Start of RECORDS SUPPLIED
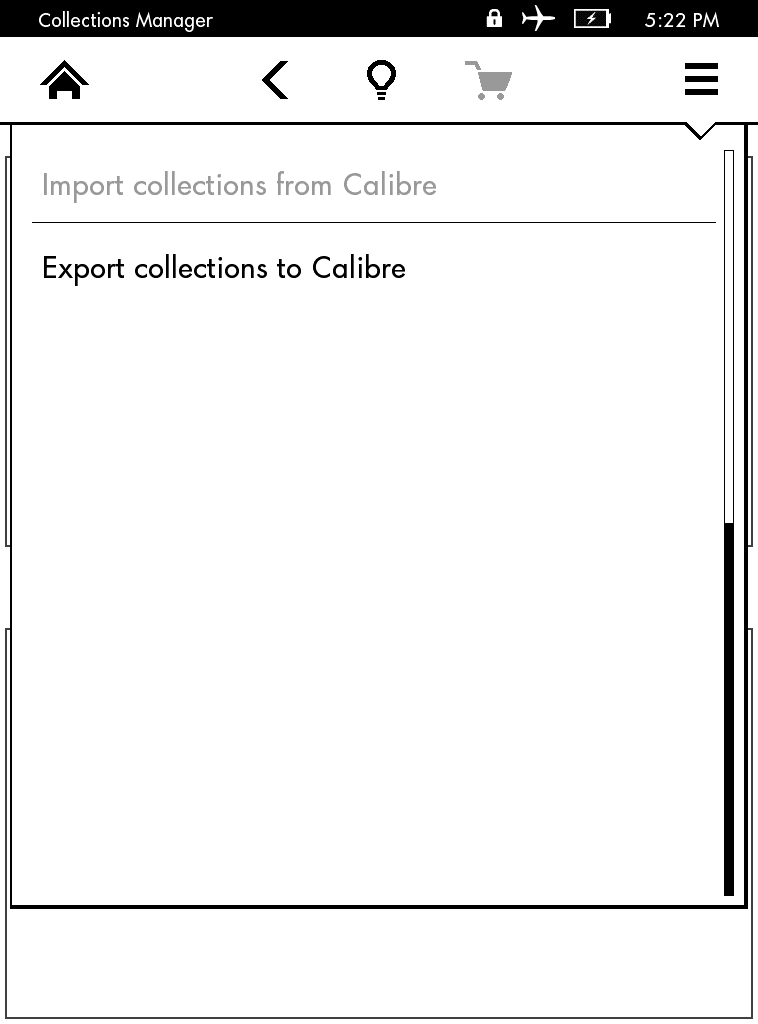Click the menu's pointer notch under hamburger
Viewport: 758px width, 1024px height.
pos(700,131)

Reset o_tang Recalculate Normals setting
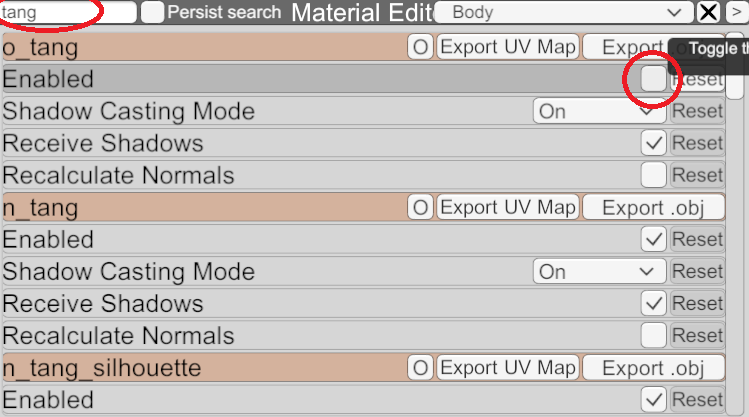point(697,175)
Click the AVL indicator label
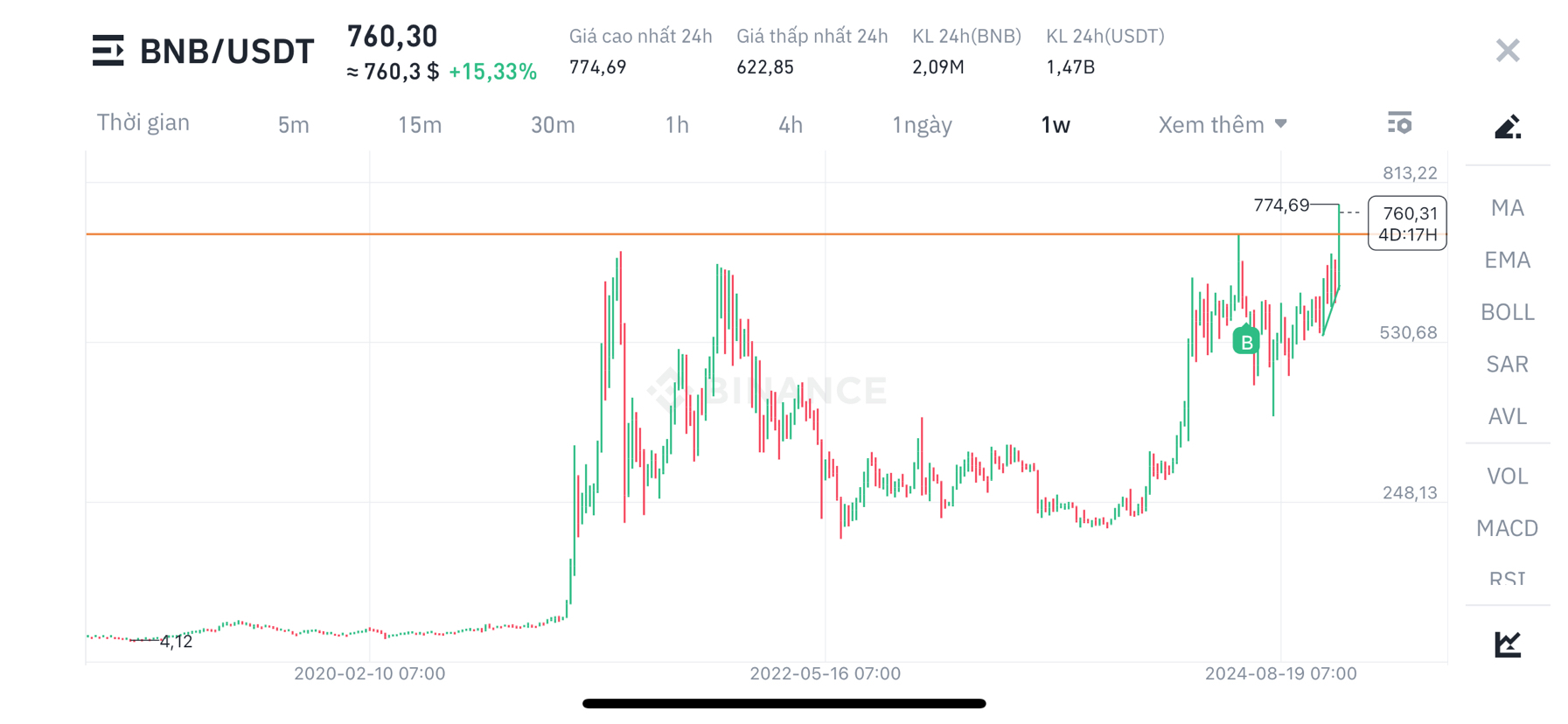Image resolution: width=1568 pixels, height=724 pixels. 1506,417
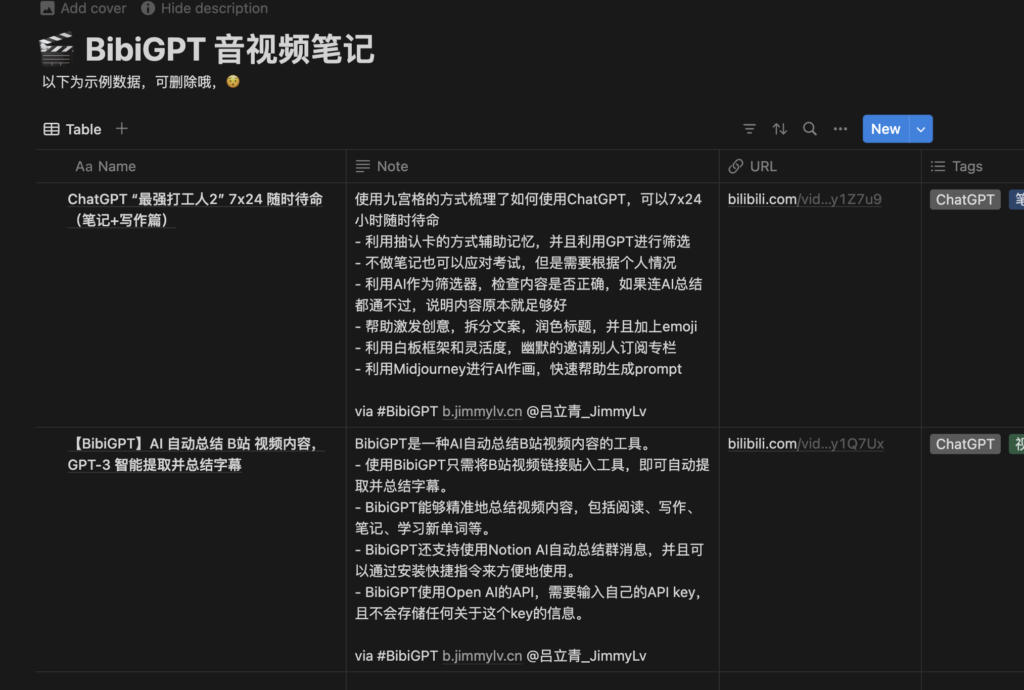Open the bilibili.com link ending in y1Q7Ux
Viewport: 1024px width, 690px height.
click(805, 444)
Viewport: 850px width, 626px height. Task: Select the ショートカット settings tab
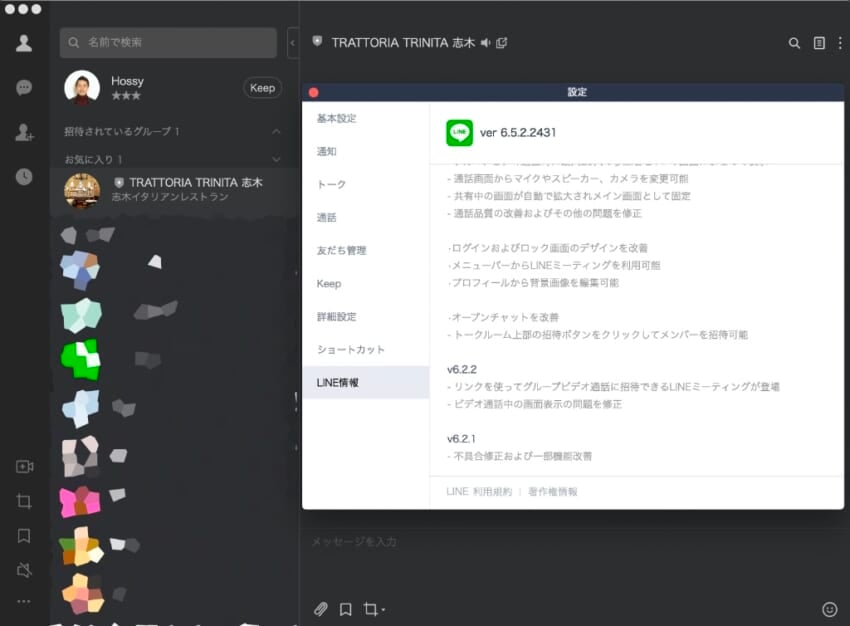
End of RECORDS SUPPLIED
EXERCISE TASK =
Render every line of the listing above as a Markdown table with the columns Row and Line, numbering each row and skipping blank lines. Leave the pictures out.

RESPONSE TO THIS EXERCISE =
| Row | Line |
|---|---|
| 1 | Click the menu's pointer notch under hamburger |
| 2 | Viewport: 758px width, 1024px height. |
| 3 | pos(700,131) |
| 4 | Reset o_tang Recalculate Normals setting |
| 5 | point(697,175) |
| 6 | Click the AVL indicator label |
| 7 | Image resolution: width=1568 pixels, height=724 pixels. 1506,417 |
| 8 | Open the bilibili.com link ending in y1Q7Ux |
| 9 | Viewport: 1024px width, 690px height. |
| 10 | click(805, 444) |
| 11 | Viewport: 850px width, 626px height. Task: Select the ショートカット settings tab |